There then followed talks from Richard Stead and Glyn Edwards, two senior barristers from St John’s. Richard Stead took us through the minefield that is assessing contributory negligence in relation to the post-accident actions of a brain-injured individual. Glyn Edwards, meanwhile, had the equally onerous task of guiding attendees through the case law relating to capacity, an issue that remains at the forefront of every brain-injury case and one which can cause huge practical difficulties.
Michael Knott of Irwin Mitchell solicitors and Alex Ralton, a District Judge in the Court of Protection, then provided insightful guides to the practical everyday challenges of acting as a professional deputy and dealing with the Court of Protection, respectively.
In the afternoon, the day’s most highly anticipated presentations took place from Dr Nigel Walton and Professor Rodger Wood, who are regarded as two of the country’s leading neuropsychologists, and are also well-known names in litigation circles.

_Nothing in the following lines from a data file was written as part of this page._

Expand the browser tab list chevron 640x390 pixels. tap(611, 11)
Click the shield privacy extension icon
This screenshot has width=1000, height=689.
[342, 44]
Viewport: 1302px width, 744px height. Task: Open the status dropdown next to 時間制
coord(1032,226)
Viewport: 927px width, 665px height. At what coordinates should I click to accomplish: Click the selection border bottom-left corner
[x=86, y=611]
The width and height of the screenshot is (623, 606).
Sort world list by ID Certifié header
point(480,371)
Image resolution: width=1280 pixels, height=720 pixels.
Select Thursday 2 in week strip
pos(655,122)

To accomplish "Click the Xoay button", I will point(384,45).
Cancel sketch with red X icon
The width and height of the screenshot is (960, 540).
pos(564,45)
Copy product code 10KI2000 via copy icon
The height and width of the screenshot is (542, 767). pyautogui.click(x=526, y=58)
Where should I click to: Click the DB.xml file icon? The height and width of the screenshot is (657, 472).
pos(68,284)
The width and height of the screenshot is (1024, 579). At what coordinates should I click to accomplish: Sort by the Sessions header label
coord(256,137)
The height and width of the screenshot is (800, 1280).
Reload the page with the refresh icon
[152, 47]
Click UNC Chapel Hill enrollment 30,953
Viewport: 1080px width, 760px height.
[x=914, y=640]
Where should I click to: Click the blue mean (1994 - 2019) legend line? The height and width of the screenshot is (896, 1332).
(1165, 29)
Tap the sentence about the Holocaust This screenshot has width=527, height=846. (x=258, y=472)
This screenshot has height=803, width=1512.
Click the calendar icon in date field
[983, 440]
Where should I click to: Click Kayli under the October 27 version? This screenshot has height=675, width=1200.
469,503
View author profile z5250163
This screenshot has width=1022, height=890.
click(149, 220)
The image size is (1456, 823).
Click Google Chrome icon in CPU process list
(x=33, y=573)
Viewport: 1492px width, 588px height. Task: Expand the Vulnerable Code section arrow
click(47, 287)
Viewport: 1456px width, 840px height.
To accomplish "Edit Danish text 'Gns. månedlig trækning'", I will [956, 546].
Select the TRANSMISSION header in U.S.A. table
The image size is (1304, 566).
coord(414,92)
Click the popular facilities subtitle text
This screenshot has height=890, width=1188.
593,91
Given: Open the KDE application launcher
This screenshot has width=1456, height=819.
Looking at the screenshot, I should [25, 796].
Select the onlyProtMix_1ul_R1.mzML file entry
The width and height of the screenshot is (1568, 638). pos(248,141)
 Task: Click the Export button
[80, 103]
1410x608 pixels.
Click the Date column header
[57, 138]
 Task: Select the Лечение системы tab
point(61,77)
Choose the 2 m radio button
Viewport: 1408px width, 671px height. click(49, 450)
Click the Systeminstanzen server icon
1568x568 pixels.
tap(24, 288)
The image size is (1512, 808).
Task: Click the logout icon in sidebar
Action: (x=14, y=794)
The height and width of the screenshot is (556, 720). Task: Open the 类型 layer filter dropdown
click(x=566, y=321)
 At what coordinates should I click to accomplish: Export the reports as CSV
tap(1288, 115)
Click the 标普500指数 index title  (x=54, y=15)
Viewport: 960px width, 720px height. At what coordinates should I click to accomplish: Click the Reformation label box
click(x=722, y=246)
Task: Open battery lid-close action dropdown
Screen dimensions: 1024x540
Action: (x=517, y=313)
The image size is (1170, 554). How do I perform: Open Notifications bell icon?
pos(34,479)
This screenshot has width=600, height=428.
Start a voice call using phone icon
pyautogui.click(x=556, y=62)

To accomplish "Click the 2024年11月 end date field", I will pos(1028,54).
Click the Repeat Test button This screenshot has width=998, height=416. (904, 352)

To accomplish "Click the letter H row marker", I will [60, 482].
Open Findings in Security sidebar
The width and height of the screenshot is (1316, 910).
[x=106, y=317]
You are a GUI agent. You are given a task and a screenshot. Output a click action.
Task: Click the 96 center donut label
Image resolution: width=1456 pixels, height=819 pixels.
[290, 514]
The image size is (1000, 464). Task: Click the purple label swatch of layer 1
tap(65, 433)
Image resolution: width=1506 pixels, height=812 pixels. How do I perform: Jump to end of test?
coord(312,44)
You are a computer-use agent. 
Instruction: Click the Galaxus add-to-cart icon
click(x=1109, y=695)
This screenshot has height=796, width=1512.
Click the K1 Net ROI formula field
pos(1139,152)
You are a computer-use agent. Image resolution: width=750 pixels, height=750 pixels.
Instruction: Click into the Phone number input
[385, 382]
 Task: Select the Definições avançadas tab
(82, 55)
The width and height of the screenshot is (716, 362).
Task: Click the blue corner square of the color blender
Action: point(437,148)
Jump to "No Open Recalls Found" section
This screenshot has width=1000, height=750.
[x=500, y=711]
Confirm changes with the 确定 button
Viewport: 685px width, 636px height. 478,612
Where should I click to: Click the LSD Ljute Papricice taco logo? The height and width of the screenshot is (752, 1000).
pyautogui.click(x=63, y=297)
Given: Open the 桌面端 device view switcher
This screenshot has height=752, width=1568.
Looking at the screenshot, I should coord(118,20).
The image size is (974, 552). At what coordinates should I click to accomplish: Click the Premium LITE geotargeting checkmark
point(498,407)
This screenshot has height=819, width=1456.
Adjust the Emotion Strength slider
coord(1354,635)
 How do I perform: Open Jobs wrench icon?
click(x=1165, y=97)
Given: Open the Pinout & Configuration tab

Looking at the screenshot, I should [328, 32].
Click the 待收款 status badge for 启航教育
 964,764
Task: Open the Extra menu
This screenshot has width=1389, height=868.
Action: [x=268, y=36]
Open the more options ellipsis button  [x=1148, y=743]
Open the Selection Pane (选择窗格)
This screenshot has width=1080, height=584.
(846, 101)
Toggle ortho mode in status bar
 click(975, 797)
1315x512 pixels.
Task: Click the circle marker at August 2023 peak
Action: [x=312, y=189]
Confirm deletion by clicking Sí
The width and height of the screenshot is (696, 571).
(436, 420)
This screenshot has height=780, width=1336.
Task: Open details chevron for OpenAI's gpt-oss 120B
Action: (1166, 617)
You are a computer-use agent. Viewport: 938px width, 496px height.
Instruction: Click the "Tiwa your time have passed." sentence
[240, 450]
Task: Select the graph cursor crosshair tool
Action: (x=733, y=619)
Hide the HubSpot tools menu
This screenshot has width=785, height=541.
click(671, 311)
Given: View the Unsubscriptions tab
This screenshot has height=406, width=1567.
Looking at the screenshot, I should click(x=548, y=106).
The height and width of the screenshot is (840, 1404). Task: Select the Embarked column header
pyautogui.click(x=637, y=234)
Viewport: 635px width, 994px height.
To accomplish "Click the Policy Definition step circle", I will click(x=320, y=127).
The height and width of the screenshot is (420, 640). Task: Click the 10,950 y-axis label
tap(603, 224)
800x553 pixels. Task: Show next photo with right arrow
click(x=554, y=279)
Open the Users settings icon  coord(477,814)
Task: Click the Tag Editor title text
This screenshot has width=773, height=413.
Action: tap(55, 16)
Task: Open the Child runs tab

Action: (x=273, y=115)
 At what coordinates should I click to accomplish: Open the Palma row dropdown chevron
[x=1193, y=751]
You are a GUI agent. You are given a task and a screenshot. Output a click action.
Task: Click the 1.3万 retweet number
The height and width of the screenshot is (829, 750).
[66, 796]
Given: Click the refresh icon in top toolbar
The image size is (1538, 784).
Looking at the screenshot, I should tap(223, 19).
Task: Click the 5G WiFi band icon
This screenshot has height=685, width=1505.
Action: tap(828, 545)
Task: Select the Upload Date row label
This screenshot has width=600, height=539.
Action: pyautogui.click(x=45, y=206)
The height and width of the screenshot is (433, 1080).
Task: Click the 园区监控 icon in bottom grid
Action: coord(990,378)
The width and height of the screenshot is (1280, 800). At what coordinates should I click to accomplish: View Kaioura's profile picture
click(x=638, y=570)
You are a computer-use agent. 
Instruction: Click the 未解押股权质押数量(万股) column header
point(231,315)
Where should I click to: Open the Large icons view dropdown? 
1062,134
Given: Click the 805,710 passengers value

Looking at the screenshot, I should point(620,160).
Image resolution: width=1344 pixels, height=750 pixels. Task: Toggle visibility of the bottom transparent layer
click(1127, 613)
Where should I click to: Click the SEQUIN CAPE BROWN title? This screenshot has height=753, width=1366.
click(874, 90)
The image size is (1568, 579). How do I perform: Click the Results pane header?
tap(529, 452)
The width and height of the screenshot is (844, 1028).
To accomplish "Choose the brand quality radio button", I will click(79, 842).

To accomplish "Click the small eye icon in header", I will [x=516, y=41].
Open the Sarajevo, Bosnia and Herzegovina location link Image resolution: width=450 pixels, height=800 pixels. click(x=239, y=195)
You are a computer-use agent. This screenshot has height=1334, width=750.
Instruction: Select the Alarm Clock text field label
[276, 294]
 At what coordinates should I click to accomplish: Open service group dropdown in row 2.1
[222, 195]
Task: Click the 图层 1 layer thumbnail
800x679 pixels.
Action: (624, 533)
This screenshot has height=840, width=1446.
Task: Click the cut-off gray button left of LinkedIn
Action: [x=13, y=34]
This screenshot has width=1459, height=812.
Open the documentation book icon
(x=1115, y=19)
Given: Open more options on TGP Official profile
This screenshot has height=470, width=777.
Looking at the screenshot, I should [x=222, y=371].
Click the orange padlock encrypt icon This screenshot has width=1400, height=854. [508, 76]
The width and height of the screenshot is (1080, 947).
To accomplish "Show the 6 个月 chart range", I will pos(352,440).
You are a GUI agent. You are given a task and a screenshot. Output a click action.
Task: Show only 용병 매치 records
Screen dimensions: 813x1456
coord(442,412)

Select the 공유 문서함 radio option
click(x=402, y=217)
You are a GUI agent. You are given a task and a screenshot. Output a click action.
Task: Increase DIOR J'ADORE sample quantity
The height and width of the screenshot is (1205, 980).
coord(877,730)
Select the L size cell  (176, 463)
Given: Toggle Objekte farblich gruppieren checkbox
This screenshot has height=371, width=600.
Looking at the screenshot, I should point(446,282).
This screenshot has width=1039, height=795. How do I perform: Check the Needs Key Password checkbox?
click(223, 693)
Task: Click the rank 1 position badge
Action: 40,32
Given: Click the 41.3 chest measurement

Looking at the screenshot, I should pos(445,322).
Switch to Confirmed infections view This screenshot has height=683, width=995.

Their focus was on the symptoms that occur after minor traumatic brain injury (MTBI) and the concerns surrounding why some individuals suffer long-term disabling symptoms following MTBI.
While they are generally regarded as being diametrically opposed in their views, what was apparent – and perhaps surprising – from their presentations was that Dr Walton and Professor Wood agreed on a large number of issues. In the debate that followed their talks, it was clear that the real difference between them was their approach to the assessment process. Professor Wood, who is considered to be the claimant’s preferred expert, is heavily reliant upon his own clinical assessment, based on his training and extensive experience. Dr Walton – considered the defendants’ choice – advocated a process that took far more account of standardised tests and statistical evidence. Both made compelling arguments.
For litigators, the two approaches create something of a dilemma. On the one hand, litigators thrive on differences of opinion – without which there would be no issues to litigate upon. On the other hand, when dealing with cases that are already fraught with difficulty, as well as emotion, for the claimant and their family, it is somewhat frustrating that experts cannot even agree upon the way in which the assessment should be done, let alone the conclusions following that assessment.
With such disagreement between the experts, it means that there is an even smaller chance of lawyers narrowing issues and reaching agreement. For the foreseeable future, the divisions cased by the Wood and Walton approaches will continue to prevail in courtroom litigation.